======== Data shown

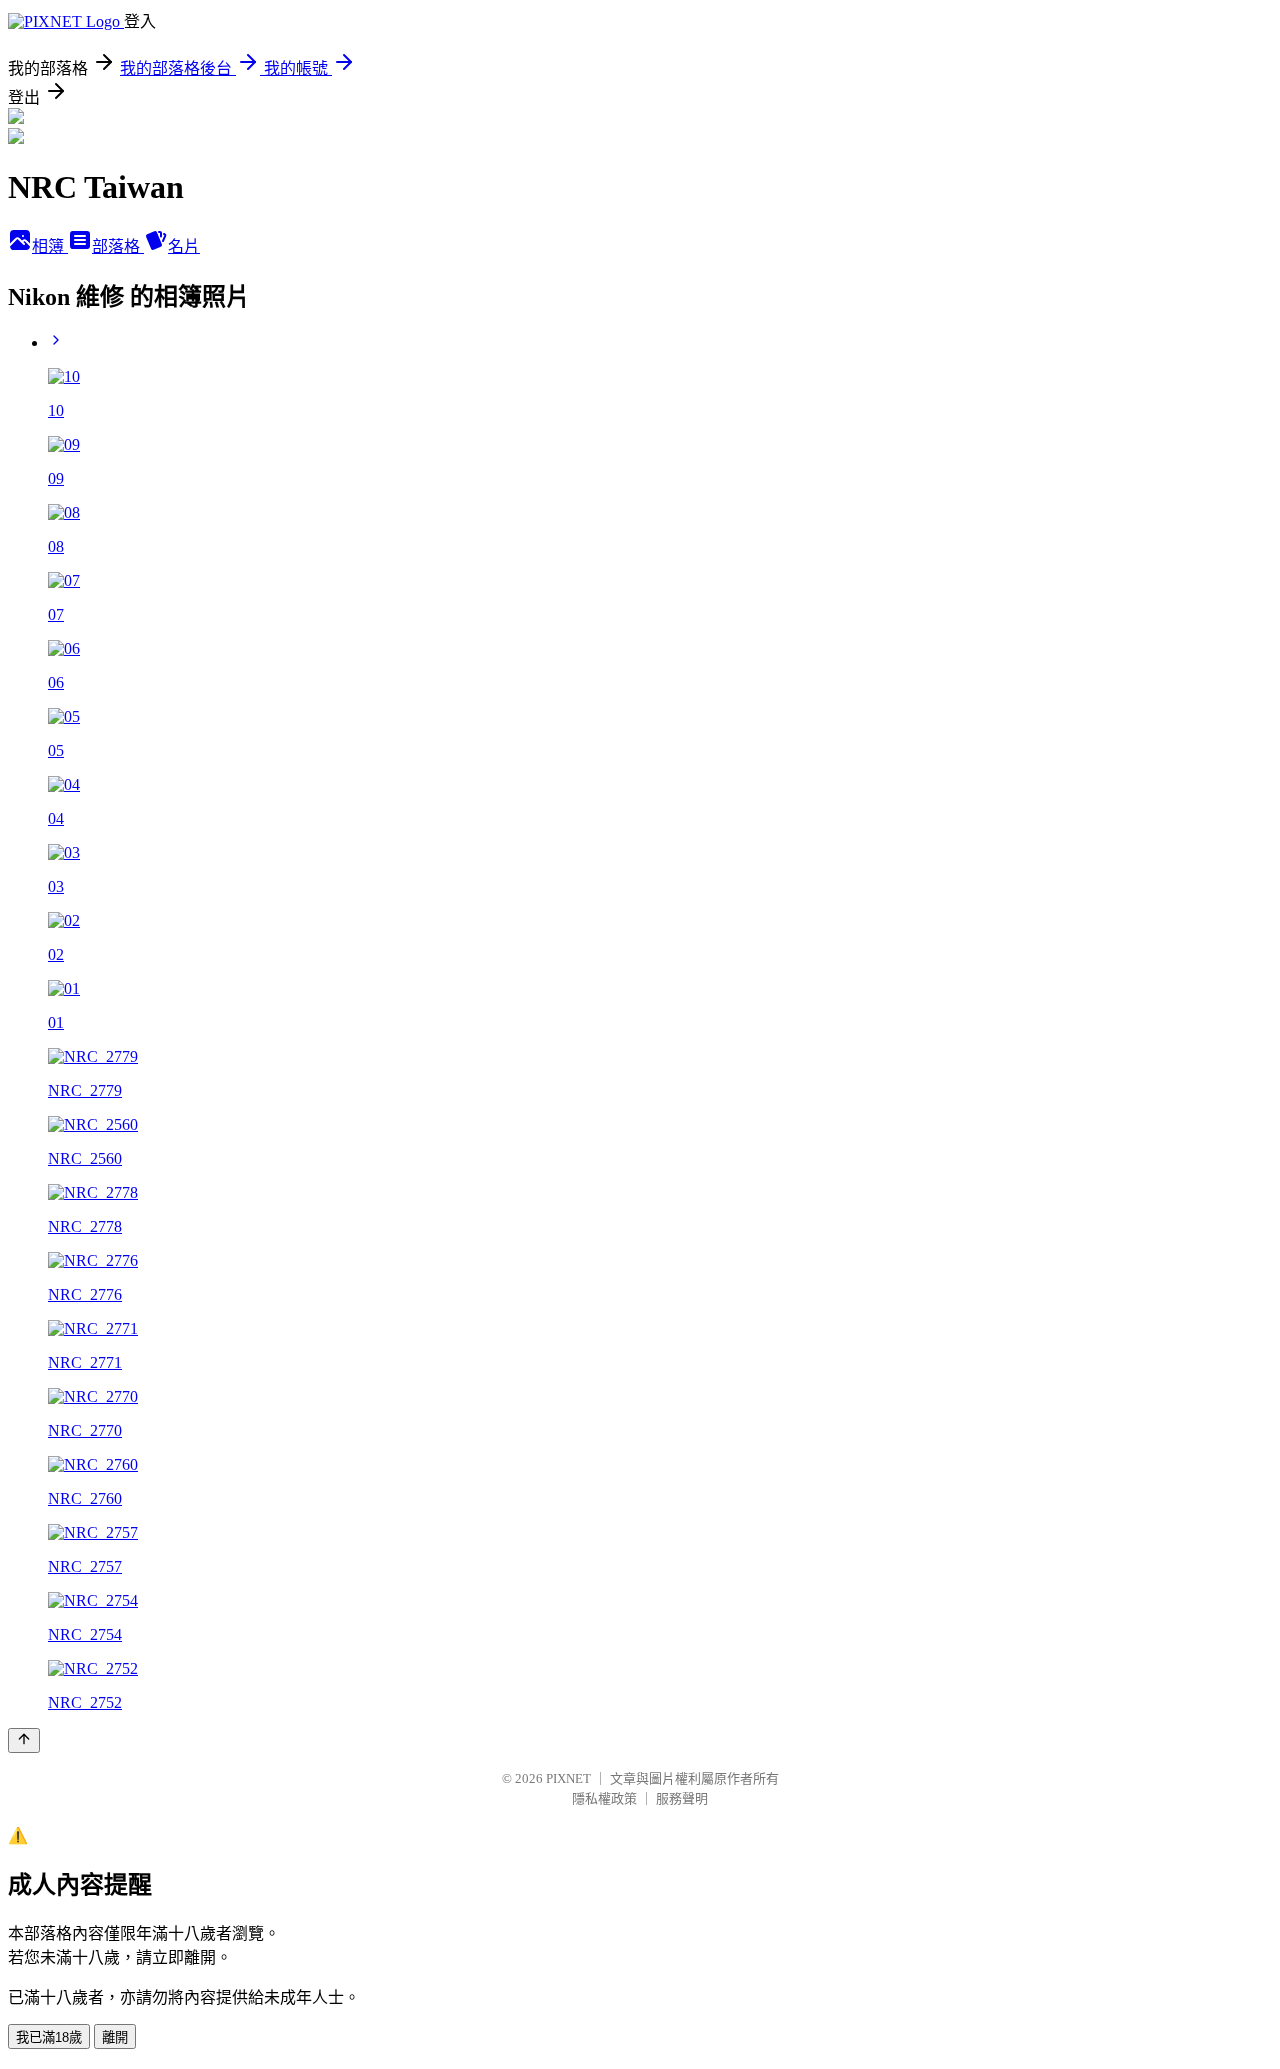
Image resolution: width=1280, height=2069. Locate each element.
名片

================
======== Data shown

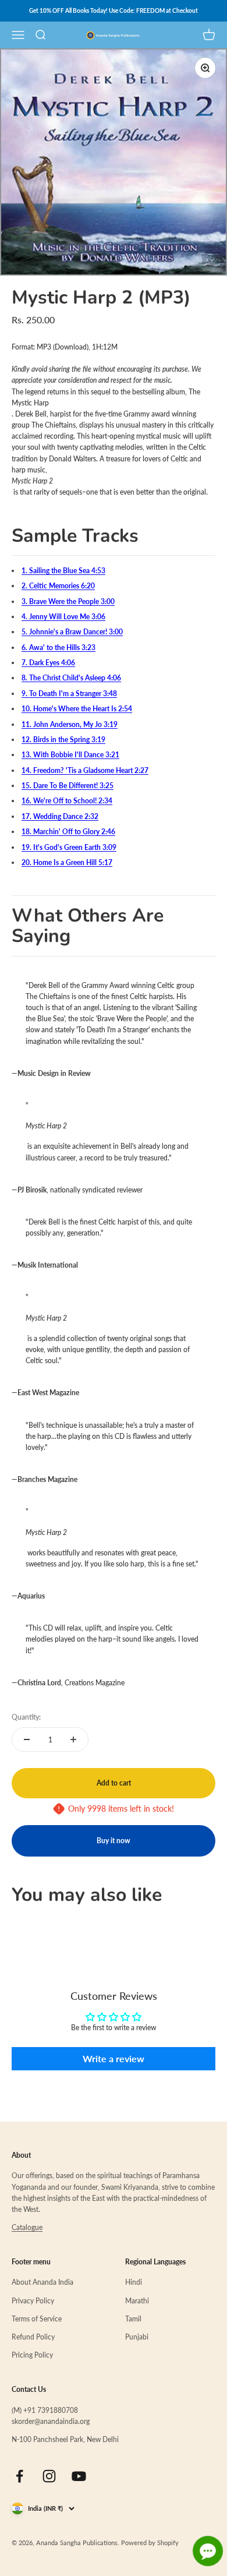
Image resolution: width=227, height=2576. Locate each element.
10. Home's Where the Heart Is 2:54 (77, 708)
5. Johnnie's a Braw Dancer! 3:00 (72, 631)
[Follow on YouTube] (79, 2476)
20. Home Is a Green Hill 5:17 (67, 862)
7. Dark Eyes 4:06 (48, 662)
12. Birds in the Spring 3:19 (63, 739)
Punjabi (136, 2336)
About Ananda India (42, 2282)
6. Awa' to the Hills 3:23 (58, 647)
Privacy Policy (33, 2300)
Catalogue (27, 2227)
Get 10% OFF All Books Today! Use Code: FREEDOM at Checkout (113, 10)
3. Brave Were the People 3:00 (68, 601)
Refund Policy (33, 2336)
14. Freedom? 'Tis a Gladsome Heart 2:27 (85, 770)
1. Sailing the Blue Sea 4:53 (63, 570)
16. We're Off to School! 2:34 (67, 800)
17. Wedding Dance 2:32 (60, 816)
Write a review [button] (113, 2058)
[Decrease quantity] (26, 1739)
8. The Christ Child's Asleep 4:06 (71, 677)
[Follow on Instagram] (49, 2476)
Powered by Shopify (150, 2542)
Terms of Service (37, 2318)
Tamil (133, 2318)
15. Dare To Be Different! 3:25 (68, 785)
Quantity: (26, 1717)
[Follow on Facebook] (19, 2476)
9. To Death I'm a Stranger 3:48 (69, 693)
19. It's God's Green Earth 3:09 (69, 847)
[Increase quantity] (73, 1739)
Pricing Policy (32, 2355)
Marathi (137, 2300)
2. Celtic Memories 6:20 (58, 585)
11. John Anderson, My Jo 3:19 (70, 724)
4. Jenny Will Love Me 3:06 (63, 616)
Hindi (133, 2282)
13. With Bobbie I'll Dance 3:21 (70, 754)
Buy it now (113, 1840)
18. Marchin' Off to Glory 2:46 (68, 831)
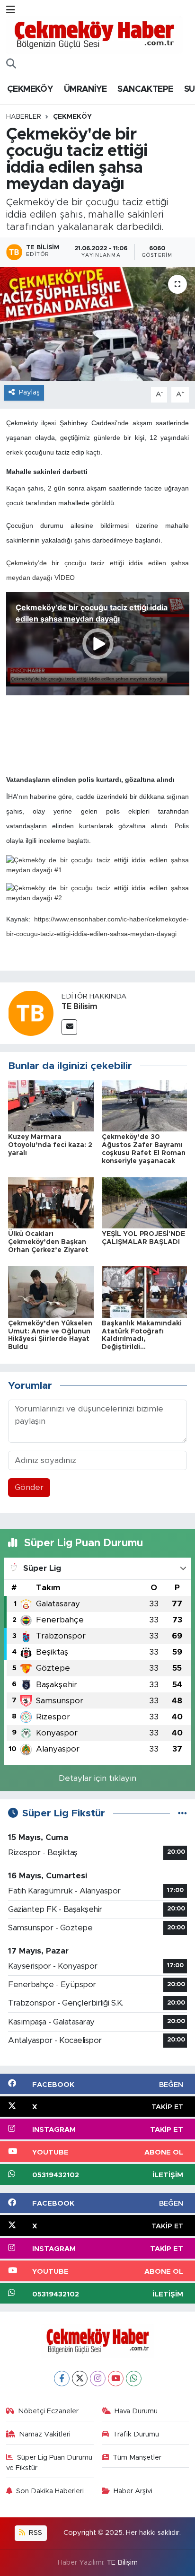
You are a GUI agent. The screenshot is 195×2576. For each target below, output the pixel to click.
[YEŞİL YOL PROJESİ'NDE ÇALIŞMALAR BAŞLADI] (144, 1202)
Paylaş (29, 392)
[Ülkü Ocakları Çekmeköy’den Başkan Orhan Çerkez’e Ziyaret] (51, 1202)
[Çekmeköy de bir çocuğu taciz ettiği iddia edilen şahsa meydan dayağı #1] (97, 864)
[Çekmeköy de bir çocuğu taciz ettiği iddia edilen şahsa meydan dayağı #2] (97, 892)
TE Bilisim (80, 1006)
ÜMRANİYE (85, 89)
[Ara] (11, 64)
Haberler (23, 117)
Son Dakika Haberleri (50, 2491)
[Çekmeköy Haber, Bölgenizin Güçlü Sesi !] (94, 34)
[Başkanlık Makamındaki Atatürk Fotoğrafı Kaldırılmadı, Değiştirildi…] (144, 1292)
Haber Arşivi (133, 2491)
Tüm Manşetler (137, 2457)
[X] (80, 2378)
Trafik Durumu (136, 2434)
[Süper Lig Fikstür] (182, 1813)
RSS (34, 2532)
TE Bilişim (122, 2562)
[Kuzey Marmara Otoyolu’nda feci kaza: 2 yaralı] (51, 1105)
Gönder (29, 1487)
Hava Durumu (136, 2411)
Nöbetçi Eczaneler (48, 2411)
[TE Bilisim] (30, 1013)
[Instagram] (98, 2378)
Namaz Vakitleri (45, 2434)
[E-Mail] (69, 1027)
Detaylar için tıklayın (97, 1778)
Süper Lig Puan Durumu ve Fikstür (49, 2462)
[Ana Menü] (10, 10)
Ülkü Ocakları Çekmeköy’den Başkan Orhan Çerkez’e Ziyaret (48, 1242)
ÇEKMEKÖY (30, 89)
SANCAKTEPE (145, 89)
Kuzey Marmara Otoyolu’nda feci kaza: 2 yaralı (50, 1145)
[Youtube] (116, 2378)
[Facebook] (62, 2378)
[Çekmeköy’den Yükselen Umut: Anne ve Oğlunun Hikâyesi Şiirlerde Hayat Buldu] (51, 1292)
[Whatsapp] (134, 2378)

================

*About this exercise*.
Each line of the entries above that contains "edilen" must be copied into the answer.

*Finished task*.
[Çekmeköy de bir çocuğu taciz ettiği iddia edilen şahsa meydan dayağı #1] (97, 864)
[Çekmeköy de bir çocuğu taciz ettiği iddia edilen şahsa meydan dayağı #2] (97, 892)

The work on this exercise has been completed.